Craniopharyngiomas (CPs) are rare epithelial tumors that are often associated with an enigmatic and unpredictable growth pattern. Understanding the growth patterns of these tumors has a direct impact on surgical planning and may enhance the safety of radical tumor removal. The aim of this study was to analyze the growth patterns and surgical treatment of CPs with a focus on the involvement of the hypothalamopituitary axis and the relationship of the tumor to the arachnoid membrane and surrounding structures.

METHODS

Clinical data from 226 consecutive patients with primary CP were retrospectively reviewed. Tumor location and the relationship of the tumor to the third ventricle floor and the pituitary stalk were evaluated using preoperative MRI and intraoperative findings. A topographic classification scheme was proposed based on the site of tumor origin and tumor development. The clinical relevance of this classification on patient presentation and outcomes was also analyzed.

RESULTS

The growth of CPs can be broadly divided into 3 groups based on the site of tumor origin and on tumor-meningeal relationships: Group I, infrasellar/infradiaphragmatic CPs (Id-CPs), which mainly occurred in children; Group II, suprasellar subarachnoid extraventricular CPs (Sa-CPs), which were mainly observed in adults and rarely occurred in children; and Group III, suprasellar subpial ventricular CPs (Sp-CPs), which commonly occurred in both adults and children. Tumors in each group may develop complex growth patterns during vertical expansion along the pituitary stalk. Tumor growth patterns were closely related to both clinical presentation and outcomes. Patients with Sp-CPs had more prevalent weight gain than patients with Id-CPs or Sa-CPs; the rates of significant weight gain were 41.7% for children and 16.7% for adults with Sp-CPs, 2.2% and 7.1% for those with Id-CPs, and 12.5% and 2.6% for those with Sa-CPs (p < 0.001). Moreover, patients with Sp-CPs had increased hypothalamic dysfunction after radical removal; 39% of patients with Sp-CPs, 14.5% with Id-CPs, and 17.4% with Sa-CPs had high-grade hypothalamic dysfunction in the first 2 postoperative years (p < 0.001).

CONCLUSIONS

The classification of CPs based on growth pattern may elucidate the best course of treatment for this formidable tumor.
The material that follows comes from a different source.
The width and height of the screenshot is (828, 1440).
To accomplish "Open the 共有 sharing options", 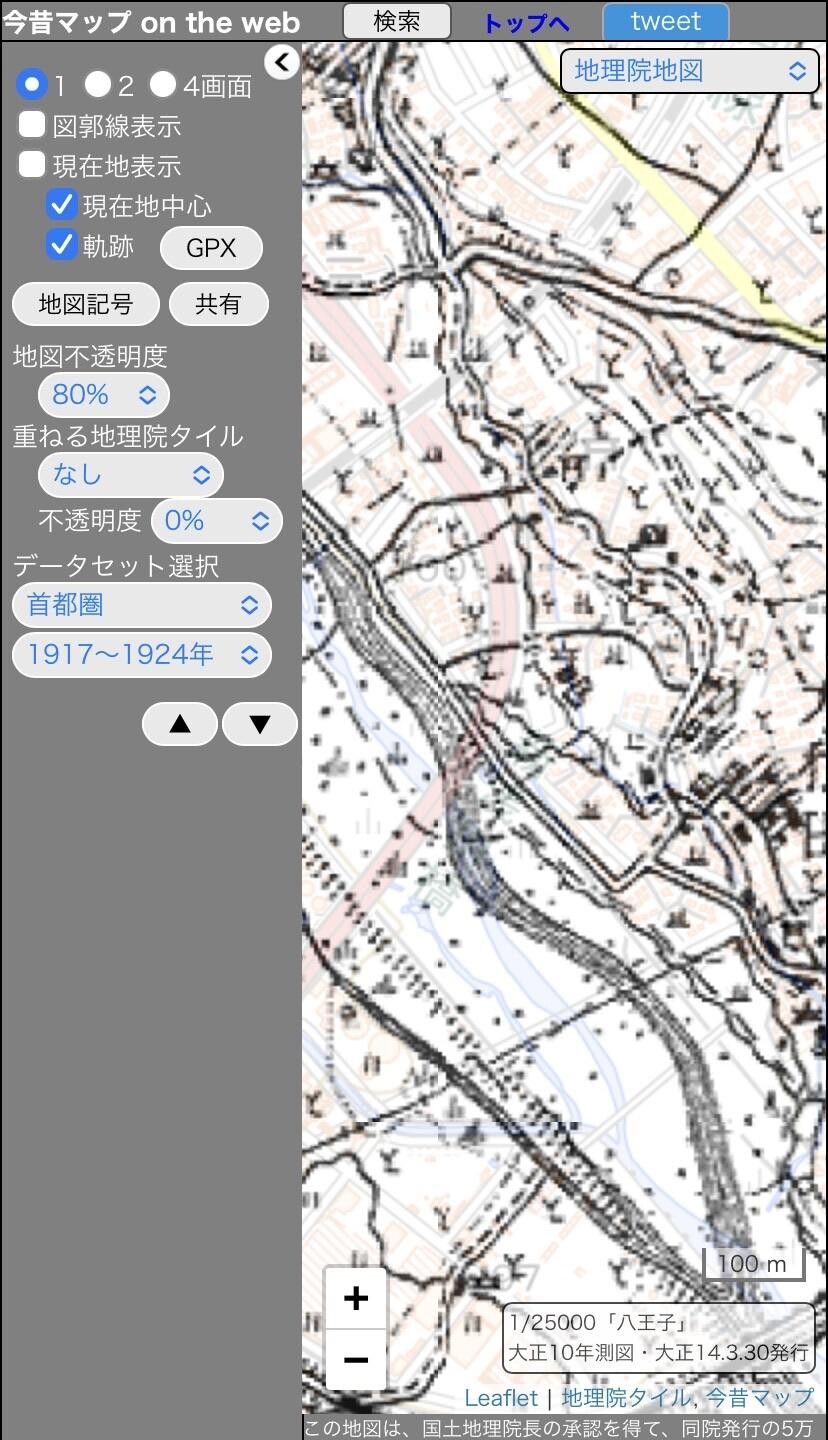I will [218, 304].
More tailored, individualized surgical strategies based on tumor growth patterns are mandatory to provide long-term tumor control and to minimize damage to hypothalamic structures. Differences in the distribution of growth patterns between children and adults imply that hierarchical comparison is necessary when investigating outcomes and survival across treatment paradigms in patients with CP.